Buying a complete rifle has one big upside--convenience. There’s no easier way to get a rifle than to walk into a shop, pick it off the wall, and walk out (after paying of course). But convenience is about all this option has going for it. Because once you get home from your first range day, you’ll decide maybe your trigger is too heavy, and your rail is wide, your stock has some play in it, and the gun isn’t quite grouping like it should be. Now you have a $700-$1,300 gun that you’re going to sink another $500-$700 into it so you can have it feel the exact way you want. This is not to mention that you probably overpaid for the completed rifle anyways, as complete guns are always marked up for firearms excise tax, and the labor of someone assembling it for you. Complete rifles are generally adequate at most things, and exceptional at nothing. With today’s accessibility to parts of all kinds, it just doesn’t make too much sense these days to over pay for completed rifle that will be every bit of sub-par.

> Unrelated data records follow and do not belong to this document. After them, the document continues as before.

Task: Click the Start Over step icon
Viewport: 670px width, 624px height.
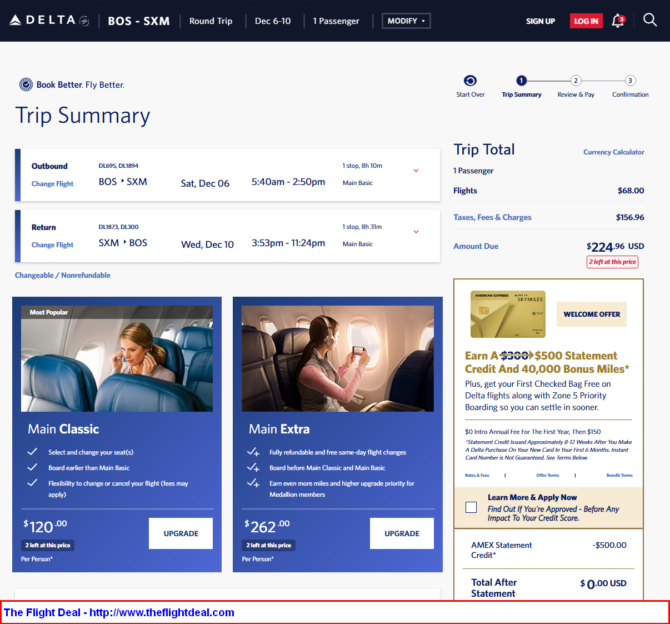Action: pyautogui.click(x=470, y=81)
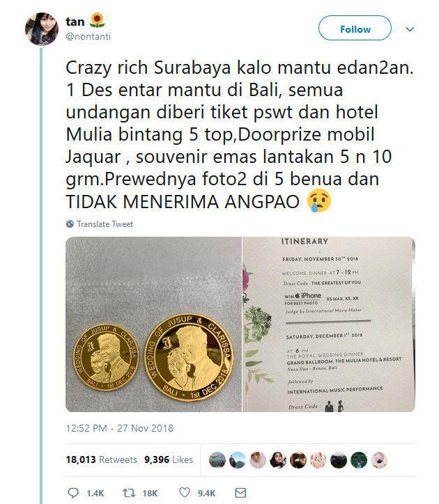View the 9,396 Likes list

(x=169, y=459)
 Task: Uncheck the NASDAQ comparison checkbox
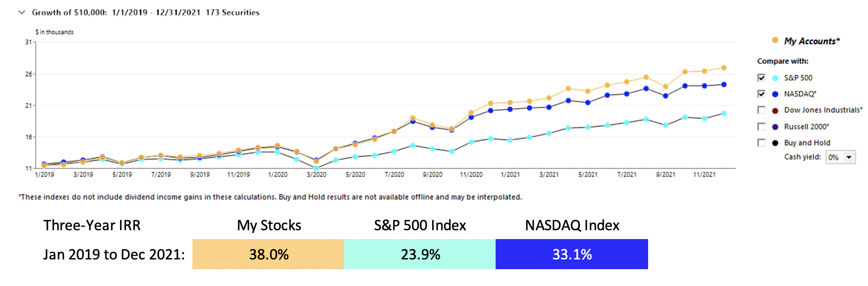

Some people love going part-by-part, some have no desire (or time).

A ground up new build:

Considering a ground up build is a really good idea if you are:

  • - Competing
  • - Capable of outshooting the average rifle (be honest with yourself)
  • - In possession of a large quantity of extra time and money
  • - All of the above.

Building your own rifle from the ground up sounds awesome in theory. Your rifle will have all the specific parts you wanted, it will feel and look exactly how you envisioned it to, and it will shoot (hopefully) incredibly. But when you start looking past theory and into reality, you’ll start to understand how huge of an undertaking this really is. Picking out each and every individual part is extremely time consuming. You need to make sure all the parts are in the same spec, shop around for best pricing and availability, and compare everything to make sure you are getting the best. Some people thoroughly enjoy this process, and some find it very frustrating. Perhaps the biggest flaw with this plan is the final product. After you pay a gunsmith to true the barrel and build the rifle for you, you’ll end up with a gun that may or may not be top quality, and where is why: Though all your parts were within "milspec", you realize that "milspec" is actually a pretty slack spec (it allows for a lot of variance), and your rifle wobbles and shakes like Bubba's '82 F150. I’ve seen it happen time and time again, when you finish a ground up build, all the different brands of parts don’t always mesh together well and can cause fitment issues. This leads to a hefty break in period, or even more time and money spent on a gunsmith to work out the kinks.

A complete 80% Arms Build Kit

Buying a build kit:

This is basically a hybrid of the two previous two options, taking all the positives from each and none of the negatives. For example with an  80% Arms build kit, the customer get's to select various options for their preferences, and is shipped everything they need to finish the rifle. Not only is the shipping a convenient factor, the kit includes reputable, high end parts for the upper receiver, barrel, and furniture. And since your lower is an 80%, there will be no need for an FFL to get involved. Once you mill out the lower, you can order the trigger, grip, and other last few features yourself. This way you don’t have a ton of leg work to do as far as searching for parts is concerned, but you still have options, and you have a bolt on ready to shoot upper, and the cost and time is kept within a more than reasonable quota while you have the exact trigger, grip, and lower parts you want. These build kits have become super popular in recent years due to the above reasons; in conjunction people seem to enjoy milling out their own lowers as it gets them connected and acquainted with their rifle.

Final Thoughts on Buy vs Build:

As the saying goes “there’s more than one way to skin a cat” which has always been an odd and confusing saying to me, as this suggests there must be a BEST way to skin a cat. Well the best way to approach buying your rifle, in all my experience; is to buy a build kit. However, if there are other circumstances like time, finances, or physical ability that restrict you from a build kit; please don’t refrain from exercising your 2nd amendment right. Go out and buy a complete rifle. A decent overpriced gun is still better than no gun.